> **Exercise goal**
The reply should give back every entry exactly as written.

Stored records
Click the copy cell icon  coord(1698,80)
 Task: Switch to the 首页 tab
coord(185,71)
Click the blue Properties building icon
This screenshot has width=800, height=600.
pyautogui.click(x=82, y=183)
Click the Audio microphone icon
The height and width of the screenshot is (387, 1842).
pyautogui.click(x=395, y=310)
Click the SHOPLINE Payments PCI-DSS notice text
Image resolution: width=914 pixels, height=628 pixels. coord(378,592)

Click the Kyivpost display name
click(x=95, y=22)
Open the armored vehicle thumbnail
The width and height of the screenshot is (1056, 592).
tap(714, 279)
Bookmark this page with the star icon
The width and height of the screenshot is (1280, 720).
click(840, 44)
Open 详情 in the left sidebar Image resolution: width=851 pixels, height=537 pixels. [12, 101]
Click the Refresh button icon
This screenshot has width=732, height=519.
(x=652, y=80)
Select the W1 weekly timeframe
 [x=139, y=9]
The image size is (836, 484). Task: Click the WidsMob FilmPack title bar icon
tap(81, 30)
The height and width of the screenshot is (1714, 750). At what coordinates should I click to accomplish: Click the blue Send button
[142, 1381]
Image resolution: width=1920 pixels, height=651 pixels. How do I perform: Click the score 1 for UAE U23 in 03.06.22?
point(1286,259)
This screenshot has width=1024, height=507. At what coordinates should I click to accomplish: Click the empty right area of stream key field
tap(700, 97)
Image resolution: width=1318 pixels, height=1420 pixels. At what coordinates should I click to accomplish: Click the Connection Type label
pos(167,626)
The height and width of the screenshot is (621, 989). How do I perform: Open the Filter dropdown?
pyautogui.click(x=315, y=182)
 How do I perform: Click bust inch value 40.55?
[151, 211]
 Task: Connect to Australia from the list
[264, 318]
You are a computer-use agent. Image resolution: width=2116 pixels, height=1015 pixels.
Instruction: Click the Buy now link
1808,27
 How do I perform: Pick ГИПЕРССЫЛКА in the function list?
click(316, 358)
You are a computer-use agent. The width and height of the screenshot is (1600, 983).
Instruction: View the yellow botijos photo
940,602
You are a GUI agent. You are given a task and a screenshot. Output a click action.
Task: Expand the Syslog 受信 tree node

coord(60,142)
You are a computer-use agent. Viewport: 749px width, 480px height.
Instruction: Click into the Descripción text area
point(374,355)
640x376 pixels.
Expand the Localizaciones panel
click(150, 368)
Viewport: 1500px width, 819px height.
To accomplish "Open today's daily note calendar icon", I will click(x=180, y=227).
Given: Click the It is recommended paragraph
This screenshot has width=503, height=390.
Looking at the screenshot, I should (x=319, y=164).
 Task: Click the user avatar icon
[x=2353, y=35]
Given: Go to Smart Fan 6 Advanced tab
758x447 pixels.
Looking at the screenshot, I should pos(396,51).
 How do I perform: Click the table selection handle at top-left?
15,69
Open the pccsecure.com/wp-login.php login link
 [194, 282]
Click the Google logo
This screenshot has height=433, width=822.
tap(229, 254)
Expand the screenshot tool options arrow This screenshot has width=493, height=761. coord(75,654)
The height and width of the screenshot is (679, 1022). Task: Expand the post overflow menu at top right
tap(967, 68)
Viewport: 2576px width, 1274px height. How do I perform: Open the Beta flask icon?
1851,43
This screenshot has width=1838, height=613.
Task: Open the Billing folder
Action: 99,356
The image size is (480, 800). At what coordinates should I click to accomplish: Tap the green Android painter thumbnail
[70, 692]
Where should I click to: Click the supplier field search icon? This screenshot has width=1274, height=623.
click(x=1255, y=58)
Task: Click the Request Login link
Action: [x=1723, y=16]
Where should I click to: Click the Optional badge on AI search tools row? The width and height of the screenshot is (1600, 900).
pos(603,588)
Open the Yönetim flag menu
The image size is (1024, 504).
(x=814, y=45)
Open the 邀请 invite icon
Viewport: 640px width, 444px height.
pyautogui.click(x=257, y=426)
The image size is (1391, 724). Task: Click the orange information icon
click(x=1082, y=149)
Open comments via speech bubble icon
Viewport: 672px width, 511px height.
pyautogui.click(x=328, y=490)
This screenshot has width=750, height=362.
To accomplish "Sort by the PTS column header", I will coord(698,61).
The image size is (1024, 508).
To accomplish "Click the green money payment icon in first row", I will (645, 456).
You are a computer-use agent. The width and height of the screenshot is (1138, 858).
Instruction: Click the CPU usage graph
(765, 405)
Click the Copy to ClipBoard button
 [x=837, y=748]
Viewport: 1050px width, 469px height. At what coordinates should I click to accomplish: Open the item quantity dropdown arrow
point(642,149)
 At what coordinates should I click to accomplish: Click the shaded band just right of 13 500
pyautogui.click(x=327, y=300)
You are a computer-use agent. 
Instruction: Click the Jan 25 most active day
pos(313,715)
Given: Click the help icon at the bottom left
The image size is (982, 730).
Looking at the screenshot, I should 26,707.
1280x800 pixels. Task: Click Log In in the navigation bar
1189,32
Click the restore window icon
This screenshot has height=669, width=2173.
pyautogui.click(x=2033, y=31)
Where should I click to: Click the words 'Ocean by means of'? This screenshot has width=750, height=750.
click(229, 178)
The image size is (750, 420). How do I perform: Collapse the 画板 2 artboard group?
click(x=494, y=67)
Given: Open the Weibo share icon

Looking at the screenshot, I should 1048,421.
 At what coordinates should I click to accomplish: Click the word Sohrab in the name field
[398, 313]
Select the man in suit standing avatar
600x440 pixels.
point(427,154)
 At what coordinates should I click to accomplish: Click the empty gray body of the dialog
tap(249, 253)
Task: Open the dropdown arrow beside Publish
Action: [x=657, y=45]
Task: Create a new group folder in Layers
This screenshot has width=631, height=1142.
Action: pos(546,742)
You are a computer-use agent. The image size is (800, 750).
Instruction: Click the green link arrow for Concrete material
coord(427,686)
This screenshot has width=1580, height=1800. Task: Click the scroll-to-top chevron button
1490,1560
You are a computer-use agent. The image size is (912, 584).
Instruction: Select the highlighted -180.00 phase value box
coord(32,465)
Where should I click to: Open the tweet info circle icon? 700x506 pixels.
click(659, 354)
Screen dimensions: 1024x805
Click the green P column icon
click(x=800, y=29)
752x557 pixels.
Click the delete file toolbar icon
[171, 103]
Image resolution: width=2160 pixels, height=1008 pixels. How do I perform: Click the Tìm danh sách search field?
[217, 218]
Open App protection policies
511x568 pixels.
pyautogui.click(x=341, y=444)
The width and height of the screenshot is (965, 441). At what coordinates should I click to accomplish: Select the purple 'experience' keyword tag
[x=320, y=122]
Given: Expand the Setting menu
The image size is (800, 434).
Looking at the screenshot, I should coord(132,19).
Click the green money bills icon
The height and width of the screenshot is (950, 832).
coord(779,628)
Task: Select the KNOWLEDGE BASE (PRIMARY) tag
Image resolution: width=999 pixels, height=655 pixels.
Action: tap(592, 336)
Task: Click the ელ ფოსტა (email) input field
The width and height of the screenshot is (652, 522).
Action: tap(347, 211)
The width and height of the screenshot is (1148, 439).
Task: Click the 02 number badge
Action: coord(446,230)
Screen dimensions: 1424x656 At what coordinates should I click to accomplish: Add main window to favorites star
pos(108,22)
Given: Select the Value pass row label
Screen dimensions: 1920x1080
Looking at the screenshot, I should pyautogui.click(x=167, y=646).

> **Solution for this task**
Click the copy cell icon  coord(1698,80)
 Task: Switch to the 首页 tab
coord(185,71)
Click the blue Properties building icon
This screenshot has width=800, height=600.
pyautogui.click(x=82, y=183)
Click the Audio microphone icon
The height and width of the screenshot is (387, 1842).
pyautogui.click(x=395, y=310)
Click the SHOPLINE Payments PCI-DSS notice text
Image resolution: width=914 pixels, height=628 pixels. coord(378,592)

Click the Kyivpost display name
click(x=95, y=22)
Open the armored vehicle thumbnail
The width and height of the screenshot is (1056, 592).
tap(714, 279)
Bookmark this page with the star icon
The width and height of the screenshot is (1280, 720).
click(840, 44)
Open 详情 in the left sidebar Image resolution: width=851 pixels, height=537 pixels. [12, 101]
Click the Refresh button icon
This screenshot has width=732, height=519.
(x=652, y=80)
Select the W1 weekly timeframe
 [x=139, y=9]
The image size is (836, 484). Task: Click the WidsMob FilmPack title bar icon
tap(81, 30)
The height and width of the screenshot is (1714, 750). At what coordinates should I click to accomplish: Click the blue Send button
[142, 1381]
Image resolution: width=1920 pixels, height=651 pixels. How do I perform: Click the score 1 for UAE U23 in 03.06.22?
point(1286,259)
This screenshot has width=1024, height=507. At what coordinates should I click to accomplish: Click the empty right area of stream key field
tap(700, 97)
Image resolution: width=1318 pixels, height=1420 pixels. At what coordinates should I click to accomplish: Click the Connection Type label
pos(167,626)
The height and width of the screenshot is (621, 989). How do I perform: Open the Filter dropdown?
pyautogui.click(x=315, y=182)
 How do I perform: Click bust inch value 40.55?
[151, 211]
 Task: Connect to Australia from the list
[264, 318]
You are a computer-use agent. Image resolution: width=2116 pixels, height=1015 pixels.
Instruction: Click the Buy now link
1808,27
 How do I perform: Pick ГИПЕРССЫЛКА in the function list?
click(316, 358)
You are a computer-use agent. The width and height of the screenshot is (1600, 983).
Instruction: View the yellow botijos photo
940,602
You are a GUI agent. You are given a task and a screenshot. Output a click action.
Task: Expand the Syslog 受信 tree node

coord(60,142)
You are a computer-use agent. Viewport: 749px width, 480px height.
Instruction: Click into the Descripción text area
point(374,355)
640x376 pixels.
Expand the Localizaciones panel
click(150, 368)
Viewport: 1500px width, 819px height.
To accomplish "Open today's daily note calendar icon", I will click(x=180, y=227).
Given: Click the It is recommended paragraph
This screenshot has width=503, height=390.
Looking at the screenshot, I should (x=319, y=164).
 Task: Click the user avatar icon
[x=2353, y=35]
Given: Go to Smart Fan 6 Advanced tab
758x447 pixels.
Looking at the screenshot, I should pos(396,51).
 How do I perform: Click the table selection handle at top-left?
15,69
Open the pccsecure.com/wp-login.php login link
 [194, 282]
Click the Google logo
This screenshot has height=433, width=822.
tap(229, 254)
Expand the screenshot tool options arrow This screenshot has width=493, height=761. coord(75,654)
The height and width of the screenshot is (679, 1022). Task: Expand the post overflow menu at top right
tap(967, 68)
Viewport: 2576px width, 1274px height. How do I perform: Open the Beta flask icon?
1851,43
This screenshot has width=1838, height=613.
Task: Open the Billing folder
Action: 99,356
The image size is (480, 800). At what coordinates should I click to accomplish: Tap the green Android painter thumbnail
[70, 692]
Where should I click to: Click the supplier field search icon? This screenshot has width=1274, height=623.
click(x=1255, y=58)
Task: Click the Request Login link
Action: [x=1723, y=16]
Where should I click to: Click the Optional badge on AI search tools row? The width and height of the screenshot is (1600, 900).
pos(603,588)
Open the Yönetim flag menu
The image size is (1024, 504).
(x=814, y=45)
Open the 邀请 invite icon
Viewport: 640px width, 444px height.
pyautogui.click(x=257, y=426)
The image size is (1391, 724). Task: Click the orange information icon
click(x=1082, y=149)
Open comments via speech bubble icon
Viewport: 672px width, 511px height.
pyautogui.click(x=328, y=490)
This screenshot has width=750, height=362.
To accomplish "Sort by the PTS column header", I will coord(698,61).
The image size is (1024, 508).
To accomplish "Click the green money payment icon in first row", I will (645, 456).
You are a computer-use agent. The width and height of the screenshot is (1138, 858).
Instruction: Click the CPU usage graph
(765, 405)
Click the Copy to ClipBoard button
 [x=837, y=748]
Viewport: 1050px width, 469px height. At what coordinates should I click to accomplish: Open the item quantity dropdown arrow
point(642,149)
 At what coordinates should I click to accomplish: Click the shaded band just right of 13 500
pyautogui.click(x=327, y=300)
You are a computer-use agent. 
Instruction: Click the Jan 25 most active day
pos(313,715)
Given: Click the help icon at the bottom left
The image size is (982, 730).
Looking at the screenshot, I should 26,707.
1280x800 pixels. Task: Click Log In in the navigation bar
1189,32
Click the restore window icon
This screenshot has height=669, width=2173.
pyautogui.click(x=2033, y=31)
Where should I click to: Click the words 'Ocean by means of'? This screenshot has width=750, height=750.
click(229, 178)
The image size is (750, 420). How do I perform: Collapse the 画板 2 artboard group?
click(x=494, y=67)
Given: Open the Weibo share icon

Looking at the screenshot, I should 1048,421.
 At what coordinates should I click to accomplish: Click the word Sohrab in the name field
[398, 313]
Select the man in suit standing avatar
600x440 pixels.
point(427,154)
 At what coordinates should I click to accomplish: Click the empty gray body of the dialog
tap(249, 253)
Task: Open the dropdown arrow beside Publish
Action: [x=657, y=45]
Task: Create a new group folder in Layers
This screenshot has width=631, height=1142.
Action: pos(546,742)
You are a computer-use agent. The image size is (800, 750).
Instruction: Click the green link arrow for Concrete material
coord(427,686)
This screenshot has width=1580, height=1800. Task: Click the scroll-to-top chevron button
1490,1560
You are a computer-use agent. The image size is (912, 584).
Instruction: Select the highlighted -180.00 phase value box
coord(32,465)
Where should I click to: Open the tweet info circle icon? 700x506 pixels.
click(659, 354)
Screen dimensions: 1024x805
Click the green P column icon
click(x=800, y=29)
752x557 pixels.
Click the delete file toolbar icon
[171, 103]
Image resolution: width=2160 pixels, height=1008 pixels. How do I perform: Click the Tìm danh sách search field?
[217, 218]
Open App protection policies
511x568 pixels.
pyautogui.click(x=341, y=444)
The width and height of the screenshot is (965, 441). At what coordinates should I click to accomplish: Select the purple 'experience' keyword tag
[x=320, y=122]
Given: Expand the Setting menu
The image size is (800, 434).
Looking at the screenshot, I should coord(132,19).
Click the green money bills icon
The height and width of the screenshot is (950, 832).
coord(779,628)
Task: Select the KNOWLEDGE BASE (PRIMARY) tag
Image resolution: width=999 pixels, height=655 pixels.
Action: tap(592, 336)
Task: Click the ელ ფოსტა (email) input field
The width and height of the screenshot is (652, 522).
Action: tap(347, 211)
The width and height of the screenshot is (1148, 439).
Task: Click the 02 number badge
Action: coord(446,230)
Screen dimensions: 1424x656 At what coordinates should I click to accomplish: Add main window to favorites star
pos(108,22)
Given: Select the Value pass row label
Screen dimensions: 1920x1080
Looking at the screenshot, I should pyautogui.click(x=167, y=646).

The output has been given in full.